Nachdem sich die Aufregung um den versuchten heimtückischen Noten-Raub Andi Bablers an unseren Schülern wieder gelegt hat, hier mein Senf dazu: Die rote Bildungssprecherin Petra Tanzler liegt mit ihrem Ansatz, in Volksschulen die Noten abzuschaffen, natürlich richtig. Zumal es nicht darum geht, die Leistung abzuschaffen, auch nicht das Beurteilen von Leistung, Fleiß, Fortschritt – sondern nur die fünf Ziffernnoten, die wenig aussagen (Notenwahrheit gibt es nicht) und viel ruinieren können: den Mut zu Versuch & Irrtum, Freude am Lernen, Selbstwert.

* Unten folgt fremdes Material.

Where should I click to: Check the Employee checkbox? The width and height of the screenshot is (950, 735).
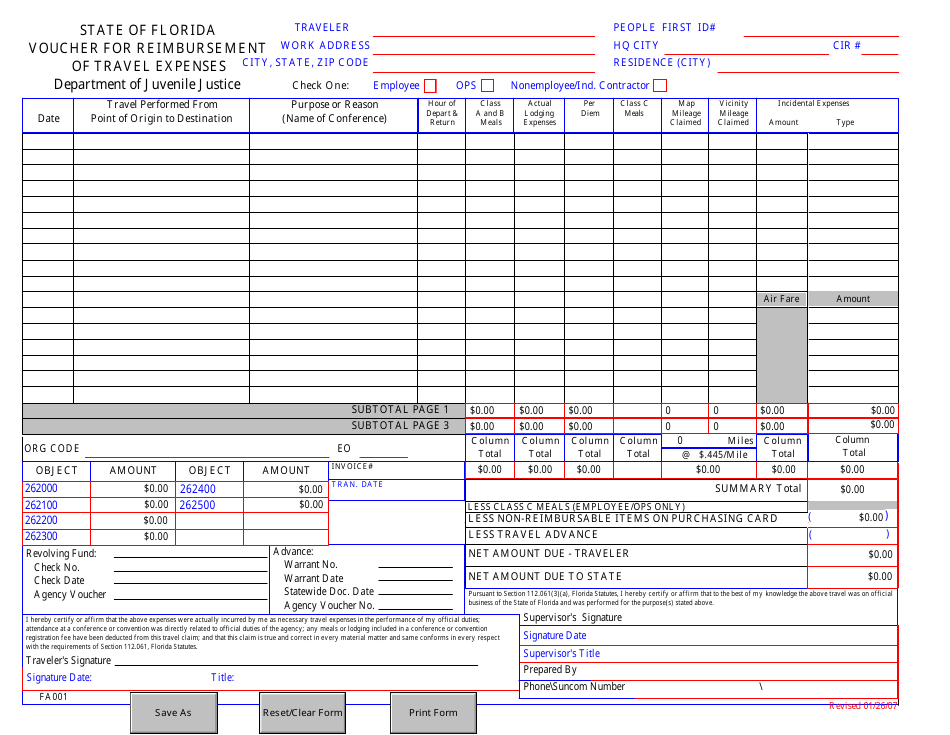[x=431, y=84]
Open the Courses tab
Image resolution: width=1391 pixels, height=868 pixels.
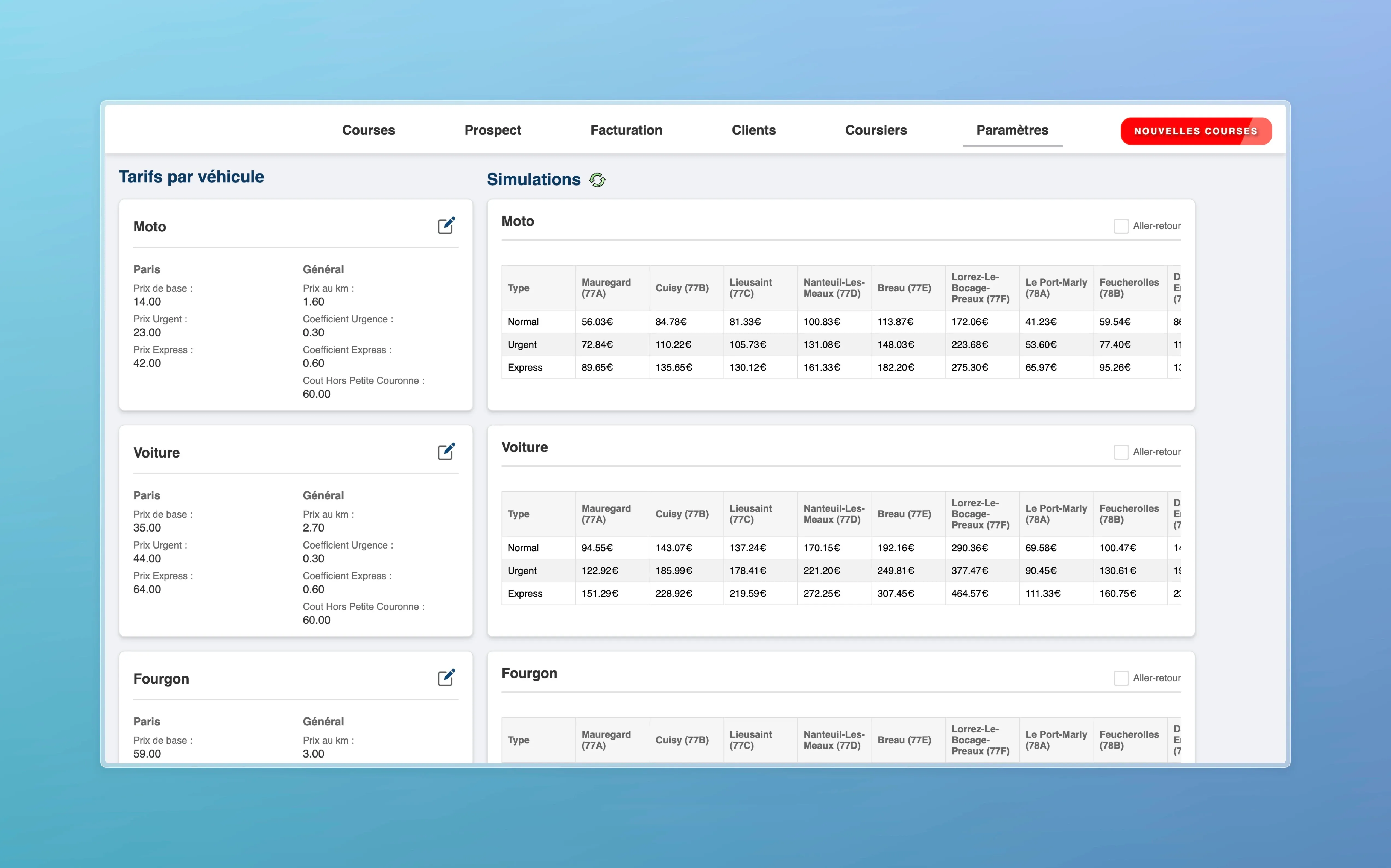tap(369, 130)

Der Kinderpsychiater und Schriftsteller Paulus Hochgatterer sagte einmal im "Standard": "Ziffernnoten und Sitzenbleiben machen Angst und Scham. Wenn man Menschen haben will, die stumm werden und sich ducken, wenn von oben herab jemand laut spricht, Menschen, die auf Befehl strammstehen und Parolen nachbrüllen, dann soll man möglichst früh anfangen, Kinder zu ängstigen und zu beschämen." Tja.

„Note: Sehr gut“

Es ist doch gut, wenn man genügend kann

Und weil wir schon dabei sind: Allein die Namen für unsere fünf Noten sind ein Murks. Beispiel "Genügend". Warum wird die zweitschlechteste Leistung so benannt? Ist doch gut, wenn man so viel kann, dass es (sogar gestrengen Lehrern) genügt. Oder das "Befriedigend". Hat ein "Befriedigend" jemals jemanden befriedigt? Es ist kein Zufall, dass das "Befriedigend" in dieser Kolumne praktisch nie vergeben wird.

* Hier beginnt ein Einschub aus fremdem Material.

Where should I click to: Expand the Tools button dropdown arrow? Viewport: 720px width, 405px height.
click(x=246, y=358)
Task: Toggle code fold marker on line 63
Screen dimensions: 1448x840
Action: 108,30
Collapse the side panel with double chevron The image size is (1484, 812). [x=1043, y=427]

Was befriedigt, ist ja in Wahrheit gut oder sogar sehr gut. Was also nicht mindestens gut ist, müsste "Unbefriedigend" heißen. Wenn man mich fragt, stünde ein solches am Ende der Notenskala, und zwar statt des unseligen "Nicht genügends", das Kindern, vor allem den kleinen, mehr schadet als nutzt. Ich persönlich käme ja mit vier Noten aus: "Sehr gut" - "Gut" - "Nicht gut" - "Echt jetzt?" Wäre im Zeugnis halt noch gewöhnungsbedürftig.